ガイアは送ったその日に解析が終了、その二日後にはすでに試作一号機が完成したらしい。
今頃ご満悦だろうなとデストロイヤーは考えながら行きつけの店に入ると、
「デスちゃんさん〜〜〜〜!!!」
「デスちゃんさん!?」
何やら聞き捨てならないあだ名を叫びながら走ってくる98k。
デストロイヤーに抱きつくや否や、
「なんなんですかあれは!? 足元は見えませんし肩は凝りますし指揮官には抱きつこうとしたら逃げられますし何もいいことがありませんわっ!!!」
(あ〜指揮官さんの理性も限界だったのかな〜)
と、巨乳への不満を爆発させる98kと遠い目で呆れるデストロイヤー。 まぁ確かにロリ体型だったからこそのスキンシップだったのが色々と当たるようになると、精神衛生上よろしくなさそうではある。
「決めましたわデスちゃんさん。 私は私のままで指揮官にアタックしますわ!」
「あーうん、頑張ってね。」
それではまた、と言って去っていく98kの背中を見ながら思う。
あの人形とは長い付き合いになりそうだなぁ、と。
ペルシカさんが便利すぎる。
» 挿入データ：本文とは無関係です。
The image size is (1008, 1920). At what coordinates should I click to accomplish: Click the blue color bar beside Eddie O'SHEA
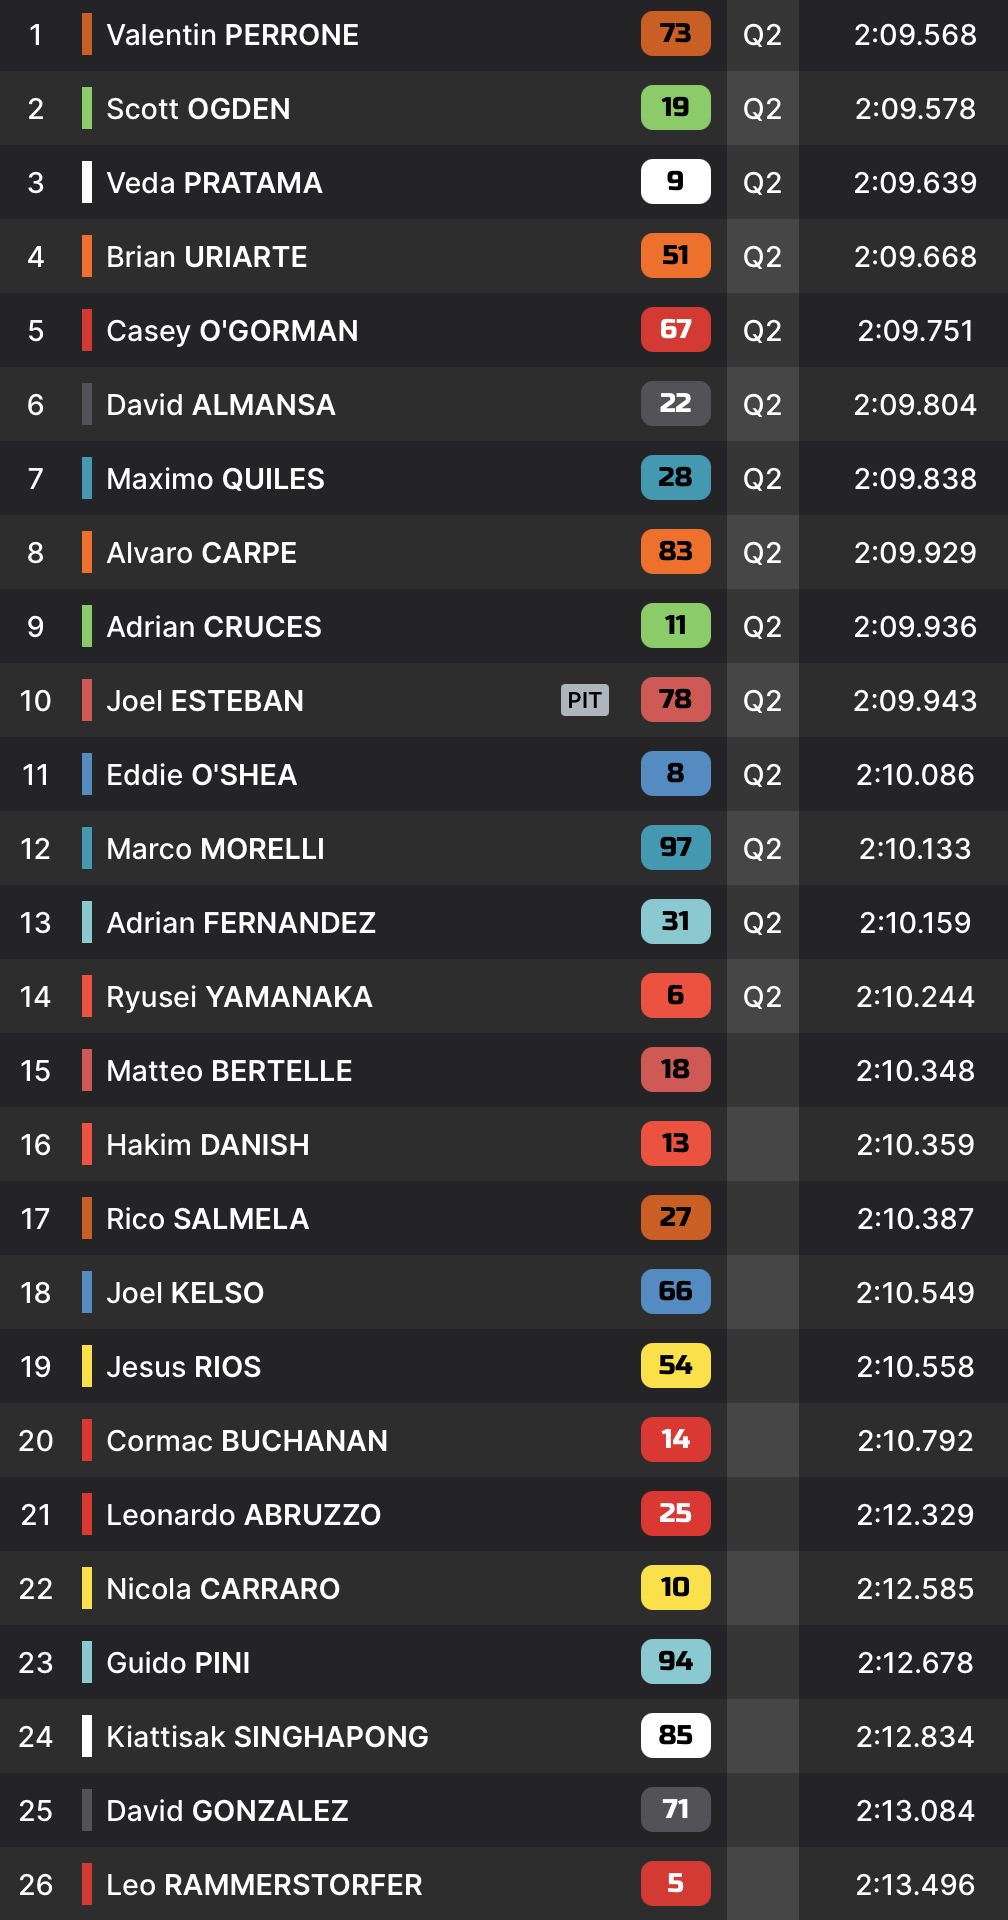pos(87,774)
まぁ研究者でお偉いさんでってなると使い勝手がとてもいいんだけどね。
番外編はなるべく短くを意識しているんですが、どうなんでしょうかね?
というわけで各話の解説です。
2-1
第四話の後日談。
小隊長としての実力を身につけた代償としてMG34に対するトラウマが芽生えてしまったMG5さん。泣き虫ポンコツなところは変わっていませんが自分の行動に自信を持つことができました。
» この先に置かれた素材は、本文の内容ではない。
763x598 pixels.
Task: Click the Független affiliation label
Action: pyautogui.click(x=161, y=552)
この話を執筆中にRMB-93が来てくれたので急遽出演が決まりました。
2-2
第五話で可決された制服スキンの話。
ちなみにハンターのものはスキンではなくただのコスプレ。どうにかしてムードを盛り上げたいAR-15に新しいスキンを勧め、場所と時間を設定し、ヘリアンに頼んで春の教室セットを配置したペルシカは相当の親バカ(?)だと思う。ヘリアンは新刊のネタにすることを条件に承諾。
この二人の話が書いていて一番楽しい。
2-3
第七話の騒動の後。
本編では出番がなさそうなガイアの唯一の出番。ちなみにデストロイヤーは一度これを体験しており、必要ないと切り捨てた。巨乳に抱きつからたら慌てるくらいには普通の男性な指揮官。背が高くて巨乳の98kはそれはそれでアリだと思います。
2-2 ボツ案
〜二人の『お楽しみ』を、たまたま16lab に来ていたM4がのぞいてしまった〜
AR-15「そこでナニをしているのかしらM4?」
M4「あ・・・その・・・これは・・・」
ハンター「覗きとは、悪い子猫ちゃんだな。」
危うくR-18展開になりそうでした。